Viele gehen deshalb zurückhaltend mit persönlichen Informationen um. So auch die Streamerin Escheria, die ihren bürgerlichen Namen nicht in der Zeitung lesen möchte. Die 29-jährige Informatikerin streamt seit 2015 und gehört als Frau zur Minderheit auf Twitch. «Streamerinnen sehen sich oft mit Hass konfrontiert», weiss sie. Sie selbst sei zwar bisher erst selten zur Zielscheibe geworden, bleibt aber trotzdem vorsichtig. «Es spielt keine Rolle, ob man bekannt ist oder nicht.» Manche würden Grenzen nicht akzeptieren. «Sogar eine Kleinigkeit kann plötzlich völlig aus dem Ruder laufen.»

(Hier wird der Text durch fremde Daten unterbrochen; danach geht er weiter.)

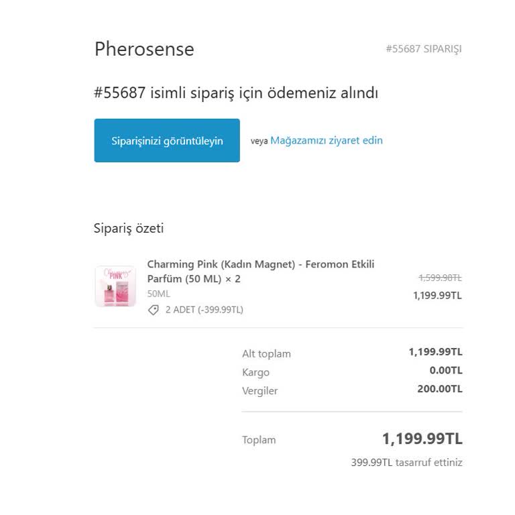Click the discount tag icon

tap(154, 310)
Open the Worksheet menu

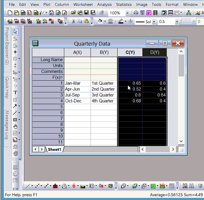[83, 4]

Für Quentin Martinez ist klar, dass manche StreamerInnen ihr Publikum auch als FreundInnen betrachten. Menschen, die man jeden Tag sieht, mit denen man sich stundenlang unterhält, mit denen man die eigene Leidenschaft teilt und die oft mehr über einen wissen als enge Bekannte. «Aber deine Zuschauer sind nicht deine Freunde», weiss er. «Ich habe von Anfang an eine gewisse Distanz gehalten. Ich habe es immer als Leidenschaft, aber vor allem auch als Job verstanden.» Kein einfaches Unterfangen, denn gerade die Vorstellung, mit der Streamerin auf dem gleichen Sofa zu sitzen, macht den Reiz von Twitch aus. Um sich auf dem Grat halten zu können, muss das Mass an Intimität genau geregelt werden.
Vier Millionen Kanäle
Twitch.tv gehört zu den grössten Portalen für Livevideostreaming. Auf über vier Millionen Kanälen tummeln sich jeden Tag fünfzehn Millionen Menschen, die sich vor allem für Videospiele interessieren. Viele streamen aber auch ihren Alltag, lesen Bücher vor oder machen Musik. Dabei dominieren, anders als etwa bei E-Sports-Wettkämpfen, vor allem der Unterhaltungswert und die Interaktion. Die 2011 gegründete Plattform wurde nach bloss drei Jahren von Amazon für 970 Millionen US-Dollar aufgekauft.
StreamerInnen werden vor allem durch freiwillige Monatsabos à fünf Franken pro Kanal finanziert, wovon die Hälfte an Twitch geht. So kann das Publikum den Kanal finanziell unterstützen. Als Belohnung winken kanalspezifische Emoticons sowie die Möglichkeit, auch dann zu schreiben, wenn nur AbonnentInnen im Chat zugelassen sind. Viele StreamerInnen erhalten zusätzliche Einnahmen dank individueller Spenden und Sponsoring. Der Preis sind lange Arbeitstage und digitale Exponiertheit. Trotzdem hat sich die Zahl der StreamerInnen seit 2017 mehr als verdoppelt.